Den Lions gelingt die Wiedergutmachung

Braunschweig  Geballte Wut über den schlechten Saisonstart haben die Footballer in positive Energie umgewandelt und Aufsteiger Lübeck Cougars mit 51:17 besiegt.

Die Lübecker konnten Ballträger Jabari Johnson oft nur hinterherschauen.

Foto: Karsten Reißner

Die Lübecker konnten Ballträger Jabari Johnson oft nur hinterherschauen. Foto: Karsten Reißner

Zum ersten Mal in diesem Jahr hat den Lions-Spielern der Gang zu den Fans nach der Begegnung richtig Spaß gemacht. „Danke, ihr habt uns mit eurer Unterstützung fast durchgehend eine Gänsehaut verpasst“, rief Ballträger Sven Rosemann der jubelnden Masse zu. Strahlende Gesichter überall, als hätten die Braunschweiger Footballer gerade den Titel gewonnen.
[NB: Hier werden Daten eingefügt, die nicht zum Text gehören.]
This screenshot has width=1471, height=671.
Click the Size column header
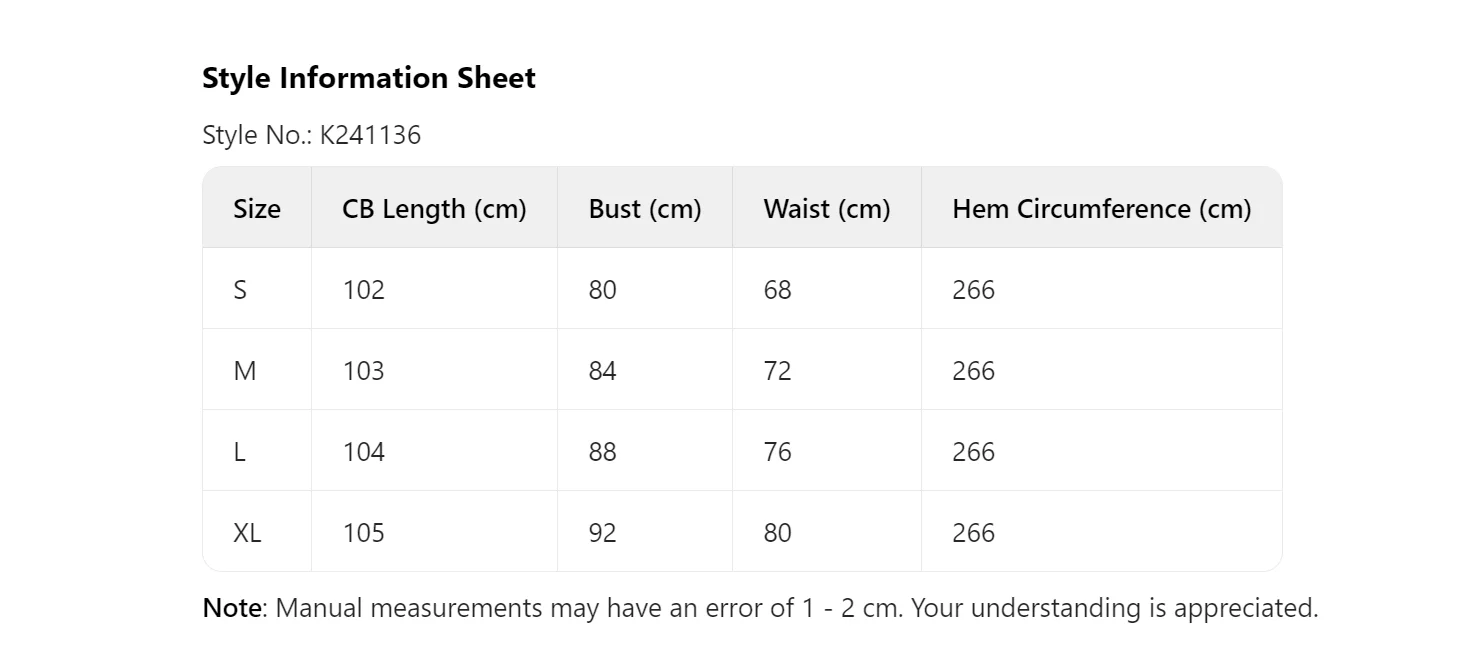pyautogui.click(x=257, y=209)
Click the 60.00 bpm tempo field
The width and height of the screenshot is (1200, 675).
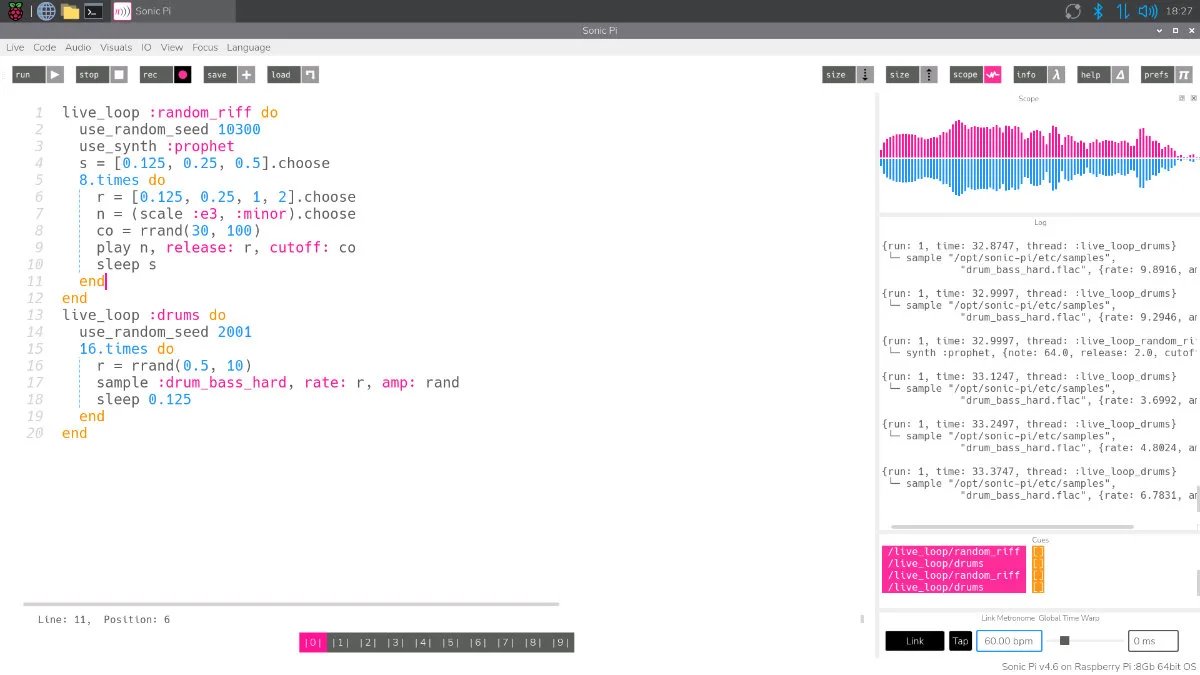[1008, 641]
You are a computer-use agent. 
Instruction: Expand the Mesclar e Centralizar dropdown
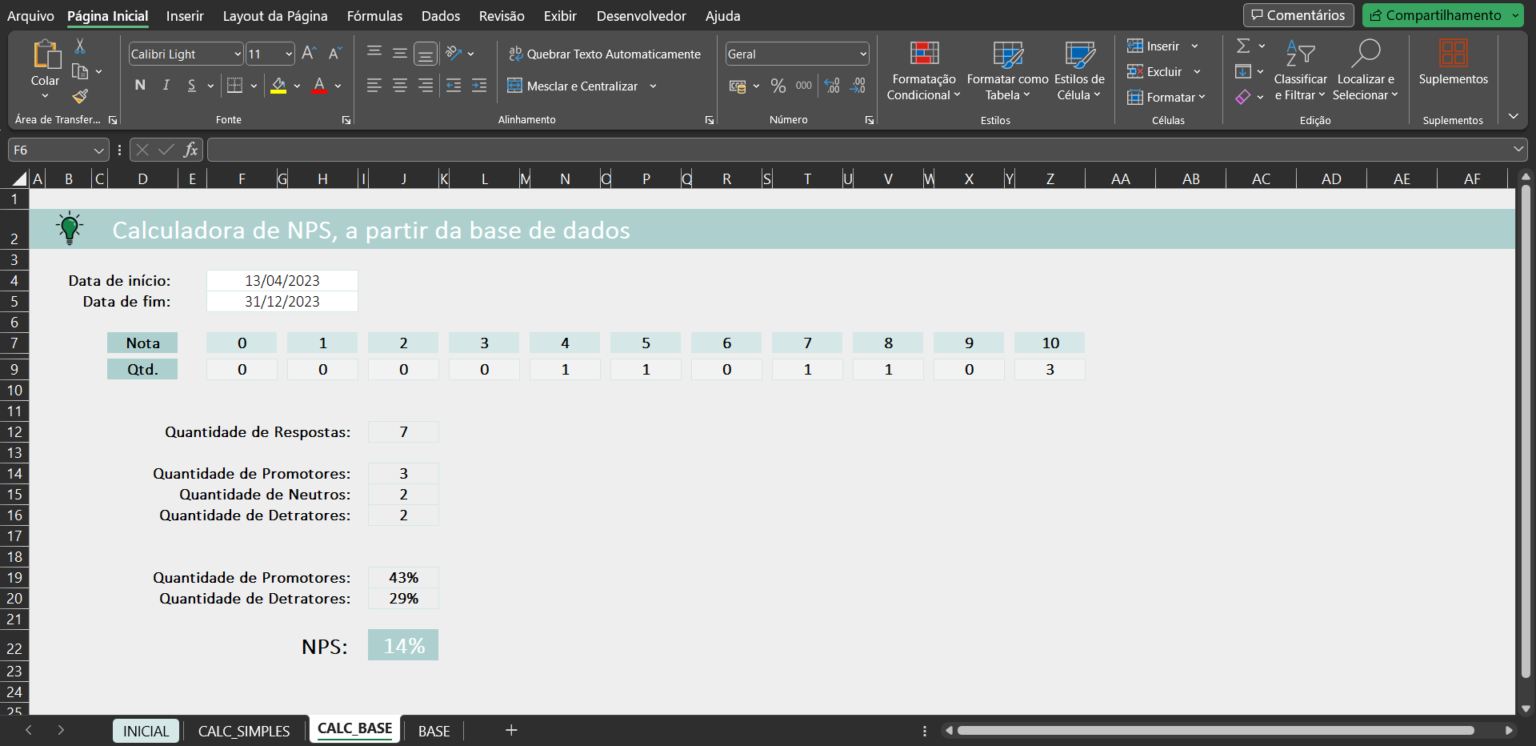click(x=653, y=86)
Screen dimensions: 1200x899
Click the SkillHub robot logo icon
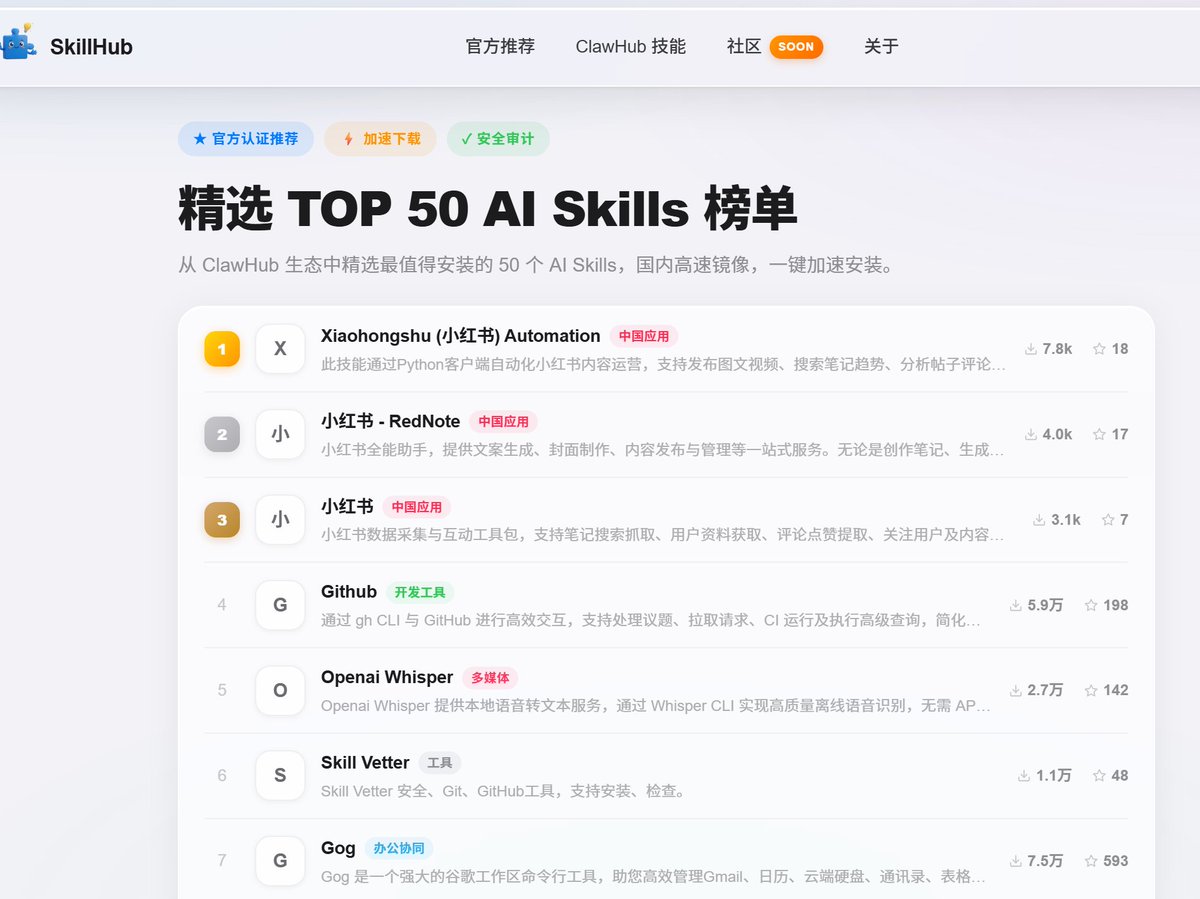coord(18,45)
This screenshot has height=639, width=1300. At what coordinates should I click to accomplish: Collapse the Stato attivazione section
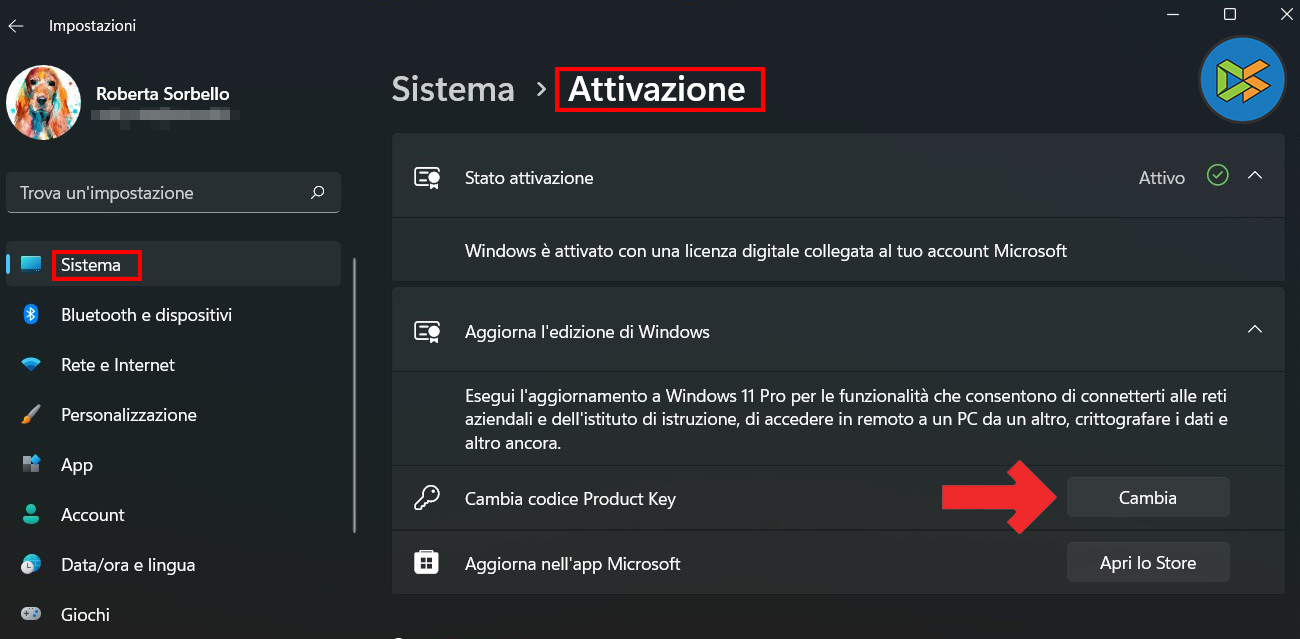point(1255,177)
Dabei war die Partie gestern Nachmittag im Eintracht-Stadion gegen die Lübeck Cougars nur ein normales Bundesligaspiel. Aber was für eines. Mit 51:17 (17:3, 14:0, 13:7, 7:7) schickten die Gastgeber den Aufsteiger geschlagen nach Hause. Vor zwei Wochen noch im Hinspiel hatte Lübeck nach einer unglaublichen Fehlerserie der Lions mit 27:24 gewonnen.

„Wir hatten eine Bringschuld, und wir haben geliefert“, sagte Spielmacher Michael Herrick, der schon zur Halbzeit geschont und durch Mike Friese ersetzt wurde, erleichtert. Statt Sorgenfalten zu zeigen, strahlte der US-Amerikaner zum ersten Mal nach einem Bundesligaspiel. Der zweite Sieg im fünften Saisonspiel war Balsam für die Lions-Seelen.

„Braunschweig hat die Hausaufgaben gut gemacht und aus den Fehlern im Hinspiel gute Lehren gezogen“, sagte Lübecks Ersatz-Spielmacher Ole Wulf, der fast das ganze Spiel über auf dem Platz stand, weil sich Andrew Hill früh eine Nackenverletzung zuzog und geschont werden sollte. Ganz schlimm erwischte es den Lübecker Christoph Adamczak, der sich einen Beinbruch zugezogen hat.

Schlüssel zum Lions-Erfolg gab es mehrere. So wenige Verletzungssorgen wie dieses Mal hatten die Braunschweiger lange nicht. Das gab den Leistungsträgern mehr Ruhepausen und förderte sogleich die Konkurrenz. Bestes Beispiel: der Amerikaner Ronald Sears. Die Nummer 6 zeigte bisher sehr durchwachsene Leistungen. Der Mitte der Woche neuverpflichtete englische Allround-Spieler Nick Jones kann die Position als letzter Mann aber auch spielen. So nahm Sears das Ganze im wahrsten Sinne des Wortes sportlich und zeigte ein blitzsauberes Spiel. Jones übrigens auch. Neben Sears.

Ein weiterer Schlüssel war die Offenseline, die den Ballträgern Rosemann und Jabari Johnson hervorragend die Wege freiblockte. Und nicht zuletzt war Dennis Engelbrecht in der Mitte der ersten Verteidigungsreihe in seinem Abschiedsspiel eine schier unüberwindbare Hürde für das Lübecker Laufspiel.

Stark verbessert haben die Braunschweiger ihre Disziplin und ihre Konzentration. Trotzdem müssen sie weiter daran arbeiten, dass ihr Passspiel effektiver wird. Die Ansätze stimmten, aber immer noch zu oft klappte das Zusammenspiel zwischen Werfer und Fänger nicht.

„Wir werden von Woche zu Woche stärker“, sagte Cheftrainer Phil Hickey zufrieden. „Ich denke, auch in Düsseldorf ist was möglich.“ Um diese Aufgabe am Sonntag am Rhein zu lösen, bedarf es einer weiteren Steigerung.